(Stored data entries)

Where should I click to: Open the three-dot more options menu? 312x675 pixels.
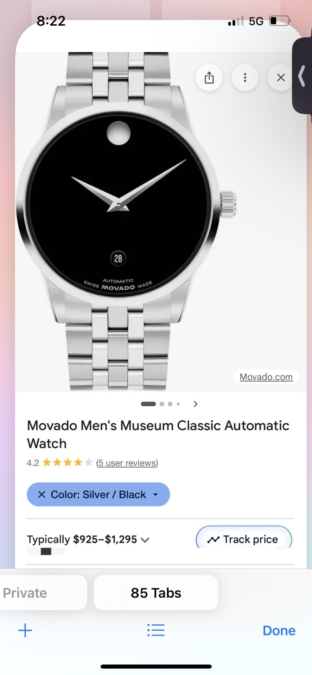[x=245, y=77]
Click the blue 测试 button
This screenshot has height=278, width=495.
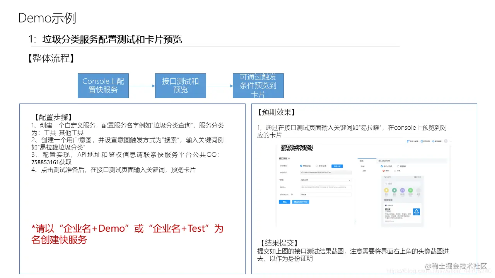[285, 202]
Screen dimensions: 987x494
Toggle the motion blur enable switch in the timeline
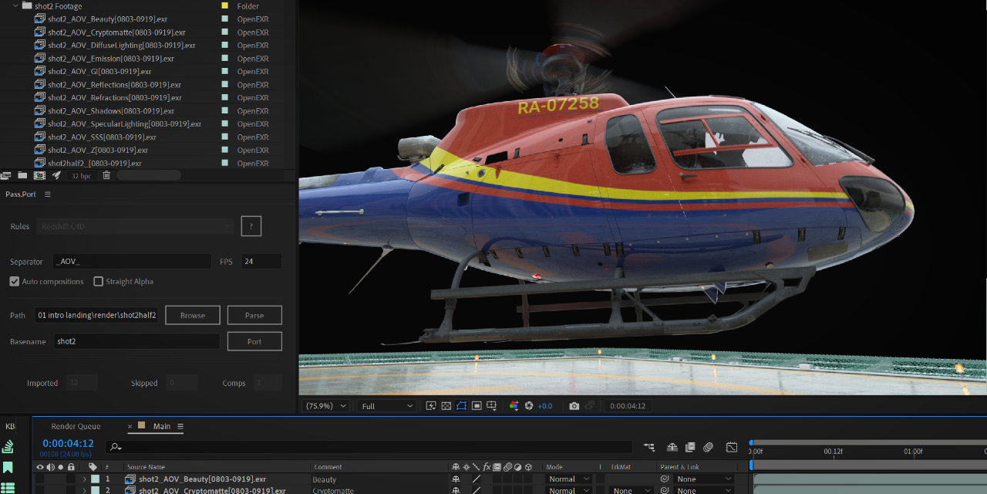click(x=708, y=447)
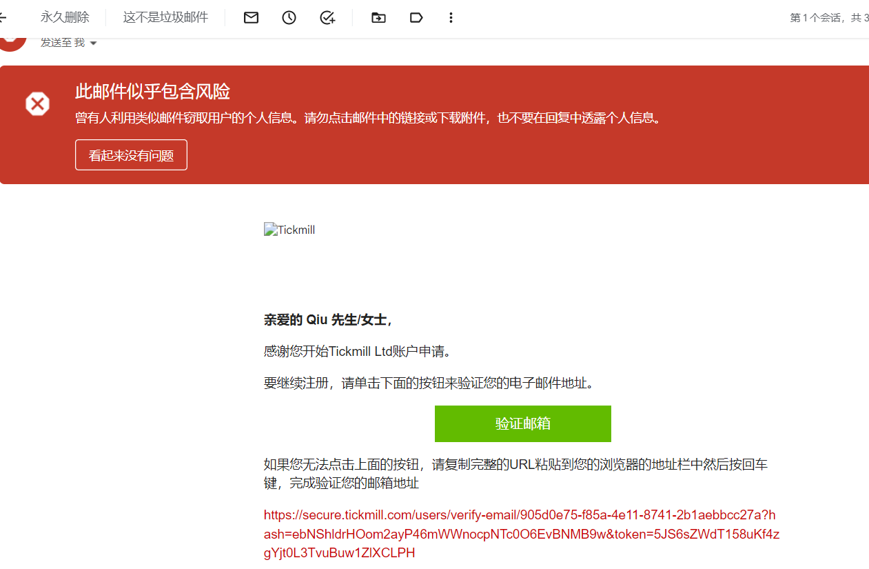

Description of the task:
Leave out the pictures and repeat exactly the lines from the one containing "This screenshot has height=278, width=495." through the last line of the entries.

Task result:
This screenshot has height=278, width=495.
[285, 202]
Screen dimensions: 987x494
Toggle the motion blur enable switch in the timeline
click(x=708, y=447)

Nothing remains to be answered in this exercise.